Am I being needlessly cranky here? Is it unreasonable to ask one’s friends and loved ones to read one’s blog? Notorious G doesn’t read my blog–she told me, “I feel like it’s an invasion of your privacy.” I’m all, Goofball, it’s the opposite of that. It’s public–that’s why it’s on the internet! The private stuff is what I’ll tell her when we talk. Why waste time catching her up on the public stuff? It can start to feel like I’m repeating myself.

I dunno. I can really see both sides here, though. Jay’s dad doesn’t read his blog; he says, “If you need me to know something, I trust you will tell me.” The witch-husband would read my blog, but it would really, really annoy him if he learned something there that I hadn’t told him first–no matter how minuscule. (Which, I get that; I didn’t know about Jay’s mask project till I read about it on the blog, and I got a little twinge of, Hey, we didn’t talk about this.)

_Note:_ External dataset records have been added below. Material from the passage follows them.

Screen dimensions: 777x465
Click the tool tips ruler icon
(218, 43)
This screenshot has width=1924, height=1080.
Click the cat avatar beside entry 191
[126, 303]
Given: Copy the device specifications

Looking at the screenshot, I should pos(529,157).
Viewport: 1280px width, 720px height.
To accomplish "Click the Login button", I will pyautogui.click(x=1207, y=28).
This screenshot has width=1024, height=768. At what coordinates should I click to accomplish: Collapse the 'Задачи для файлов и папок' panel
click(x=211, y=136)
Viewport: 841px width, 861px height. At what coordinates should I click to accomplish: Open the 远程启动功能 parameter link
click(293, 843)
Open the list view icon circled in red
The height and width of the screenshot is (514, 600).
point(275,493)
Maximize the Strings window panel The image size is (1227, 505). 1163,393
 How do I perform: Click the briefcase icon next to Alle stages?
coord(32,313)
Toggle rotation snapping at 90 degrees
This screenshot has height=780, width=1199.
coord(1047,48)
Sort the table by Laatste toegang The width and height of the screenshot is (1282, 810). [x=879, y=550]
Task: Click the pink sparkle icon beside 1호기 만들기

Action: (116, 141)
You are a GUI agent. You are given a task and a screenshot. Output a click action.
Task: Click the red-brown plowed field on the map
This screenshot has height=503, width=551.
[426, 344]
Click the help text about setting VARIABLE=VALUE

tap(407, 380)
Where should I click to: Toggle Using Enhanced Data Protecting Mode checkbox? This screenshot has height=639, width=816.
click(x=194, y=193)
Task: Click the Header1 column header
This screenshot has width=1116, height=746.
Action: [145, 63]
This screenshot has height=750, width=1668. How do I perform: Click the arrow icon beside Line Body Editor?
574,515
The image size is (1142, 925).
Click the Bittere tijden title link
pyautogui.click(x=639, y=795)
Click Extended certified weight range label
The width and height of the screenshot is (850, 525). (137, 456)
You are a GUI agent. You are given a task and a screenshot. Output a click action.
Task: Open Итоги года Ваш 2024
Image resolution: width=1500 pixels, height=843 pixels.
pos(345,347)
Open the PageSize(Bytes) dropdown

But it’s part of who we are–especially regular, wordy bloggers like Jay and me. If you want to know us, don’t you want to know this part too?

Speaking of wordy. Sorry folks. I do go on. 🙂 But…I realized this morning that my dad probably doesn’t even know that Jay is having surgery on the 25th, unless my mom happened to run into him and tell him. That just strikes me as strange. And yes, the problem there is much larger and more complex than his not reading my blog…but that would be the subject for a different screed.